**Task to complete**. Go through the data and copy every line in which "внутренними" appears.

(Records drawn from a dataset)
══════════

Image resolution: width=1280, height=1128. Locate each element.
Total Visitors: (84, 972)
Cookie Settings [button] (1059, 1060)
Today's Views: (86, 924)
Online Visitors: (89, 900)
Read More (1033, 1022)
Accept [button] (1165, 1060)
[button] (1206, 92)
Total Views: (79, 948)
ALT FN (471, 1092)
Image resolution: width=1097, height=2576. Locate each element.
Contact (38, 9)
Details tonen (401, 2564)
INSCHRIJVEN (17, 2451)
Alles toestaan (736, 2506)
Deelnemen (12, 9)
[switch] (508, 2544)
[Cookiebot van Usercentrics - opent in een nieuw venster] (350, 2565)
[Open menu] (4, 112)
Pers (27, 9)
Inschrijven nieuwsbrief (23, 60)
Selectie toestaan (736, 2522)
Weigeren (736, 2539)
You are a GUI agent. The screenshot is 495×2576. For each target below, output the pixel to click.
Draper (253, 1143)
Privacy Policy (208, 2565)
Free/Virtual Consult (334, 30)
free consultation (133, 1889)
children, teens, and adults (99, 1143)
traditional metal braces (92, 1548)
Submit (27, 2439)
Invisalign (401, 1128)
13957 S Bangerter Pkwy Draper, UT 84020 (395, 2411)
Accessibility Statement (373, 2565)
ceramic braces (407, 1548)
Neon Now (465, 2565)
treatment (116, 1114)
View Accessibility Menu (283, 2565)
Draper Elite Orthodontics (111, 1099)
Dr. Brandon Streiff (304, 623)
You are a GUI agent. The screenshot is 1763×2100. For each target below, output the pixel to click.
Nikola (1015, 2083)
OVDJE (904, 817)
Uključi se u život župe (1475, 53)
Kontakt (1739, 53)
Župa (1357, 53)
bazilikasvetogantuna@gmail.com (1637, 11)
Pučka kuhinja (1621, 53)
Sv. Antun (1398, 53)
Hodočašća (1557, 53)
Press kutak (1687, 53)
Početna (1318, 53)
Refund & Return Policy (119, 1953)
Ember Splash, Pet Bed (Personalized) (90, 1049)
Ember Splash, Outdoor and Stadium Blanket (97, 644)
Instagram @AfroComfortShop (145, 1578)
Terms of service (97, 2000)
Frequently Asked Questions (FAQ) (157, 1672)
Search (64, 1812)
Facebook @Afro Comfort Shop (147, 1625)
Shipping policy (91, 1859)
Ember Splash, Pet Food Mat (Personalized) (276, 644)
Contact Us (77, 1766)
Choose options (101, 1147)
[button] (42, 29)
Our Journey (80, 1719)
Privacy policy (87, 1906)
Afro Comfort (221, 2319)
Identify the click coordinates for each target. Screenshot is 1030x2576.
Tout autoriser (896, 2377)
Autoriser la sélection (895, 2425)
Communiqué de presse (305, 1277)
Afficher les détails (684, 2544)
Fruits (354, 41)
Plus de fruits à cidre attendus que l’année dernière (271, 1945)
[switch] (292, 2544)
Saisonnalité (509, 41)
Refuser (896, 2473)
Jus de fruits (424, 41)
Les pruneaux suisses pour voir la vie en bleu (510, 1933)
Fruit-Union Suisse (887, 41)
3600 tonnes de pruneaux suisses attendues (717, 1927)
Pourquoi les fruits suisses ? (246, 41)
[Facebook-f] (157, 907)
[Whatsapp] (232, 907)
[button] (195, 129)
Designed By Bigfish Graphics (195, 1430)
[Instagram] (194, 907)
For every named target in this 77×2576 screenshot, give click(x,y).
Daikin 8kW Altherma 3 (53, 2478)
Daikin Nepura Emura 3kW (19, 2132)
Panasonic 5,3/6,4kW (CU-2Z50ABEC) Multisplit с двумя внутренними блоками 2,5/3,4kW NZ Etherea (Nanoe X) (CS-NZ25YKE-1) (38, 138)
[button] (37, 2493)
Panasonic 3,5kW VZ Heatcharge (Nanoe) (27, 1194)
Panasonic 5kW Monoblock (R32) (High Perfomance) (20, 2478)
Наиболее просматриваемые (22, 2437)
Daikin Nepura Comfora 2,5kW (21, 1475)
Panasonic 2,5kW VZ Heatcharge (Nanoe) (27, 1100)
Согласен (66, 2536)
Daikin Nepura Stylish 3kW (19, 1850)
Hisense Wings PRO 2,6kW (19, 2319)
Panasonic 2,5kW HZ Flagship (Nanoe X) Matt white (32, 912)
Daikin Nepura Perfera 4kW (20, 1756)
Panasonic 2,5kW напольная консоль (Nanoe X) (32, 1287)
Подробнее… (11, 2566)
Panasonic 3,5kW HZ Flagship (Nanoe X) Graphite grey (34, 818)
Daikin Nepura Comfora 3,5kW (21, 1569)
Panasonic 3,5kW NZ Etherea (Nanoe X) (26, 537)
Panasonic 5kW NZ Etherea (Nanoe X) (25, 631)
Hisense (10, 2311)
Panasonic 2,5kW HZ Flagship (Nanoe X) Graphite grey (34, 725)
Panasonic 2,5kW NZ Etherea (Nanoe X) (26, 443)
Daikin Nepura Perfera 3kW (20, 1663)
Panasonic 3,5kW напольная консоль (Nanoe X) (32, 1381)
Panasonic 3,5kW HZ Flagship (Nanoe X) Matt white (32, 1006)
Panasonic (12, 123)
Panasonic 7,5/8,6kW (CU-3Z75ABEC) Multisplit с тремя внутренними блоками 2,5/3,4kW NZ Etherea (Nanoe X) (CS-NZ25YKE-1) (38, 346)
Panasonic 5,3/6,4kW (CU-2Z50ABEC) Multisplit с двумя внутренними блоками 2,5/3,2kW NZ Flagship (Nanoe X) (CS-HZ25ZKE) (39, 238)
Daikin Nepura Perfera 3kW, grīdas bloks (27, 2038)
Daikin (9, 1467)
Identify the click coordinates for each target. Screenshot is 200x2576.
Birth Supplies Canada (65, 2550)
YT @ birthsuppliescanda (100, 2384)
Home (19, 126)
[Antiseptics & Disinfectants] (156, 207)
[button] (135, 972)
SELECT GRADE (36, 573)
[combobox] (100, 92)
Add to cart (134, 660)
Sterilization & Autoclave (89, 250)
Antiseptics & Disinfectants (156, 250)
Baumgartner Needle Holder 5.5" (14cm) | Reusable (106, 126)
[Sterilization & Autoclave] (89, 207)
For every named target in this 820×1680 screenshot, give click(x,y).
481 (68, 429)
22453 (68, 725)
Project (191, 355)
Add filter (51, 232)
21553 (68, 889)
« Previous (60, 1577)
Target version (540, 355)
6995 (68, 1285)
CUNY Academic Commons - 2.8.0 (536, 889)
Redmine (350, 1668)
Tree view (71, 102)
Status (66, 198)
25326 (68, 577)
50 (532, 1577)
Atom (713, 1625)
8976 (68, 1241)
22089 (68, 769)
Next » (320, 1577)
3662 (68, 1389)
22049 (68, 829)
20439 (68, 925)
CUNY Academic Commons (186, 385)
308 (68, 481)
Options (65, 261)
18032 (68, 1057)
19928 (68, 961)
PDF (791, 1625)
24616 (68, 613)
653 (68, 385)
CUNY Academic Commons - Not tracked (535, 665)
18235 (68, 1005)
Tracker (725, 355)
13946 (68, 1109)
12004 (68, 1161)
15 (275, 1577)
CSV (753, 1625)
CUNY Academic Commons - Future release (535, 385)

══════════

**Answer space**.
Panasonic 5,3/6,4kW (CU-2Z50ABEC) Multisplit с двумя внутренними блоками 2,5/3,4kW NZ Etherea (Nanoe X) (CS-NZ25YKE-1) (38, 138)
Panasonic 7,5/8,6kW (CU-3Z75ABEC) Multisplit с тремя внутренними блоками 2,5/3,4kW NZ Etherea (Nanoe X) (CS-NZ25YKE-1) (38, 346)
Panasonic 5,3/6,4kW (CU-2Z50ABEC) Multisplit с двумя внутренними блоками 2,5/3,2kW NZ Flagship (Nanoe X) (CS-HZ25ZKE) (39, 238)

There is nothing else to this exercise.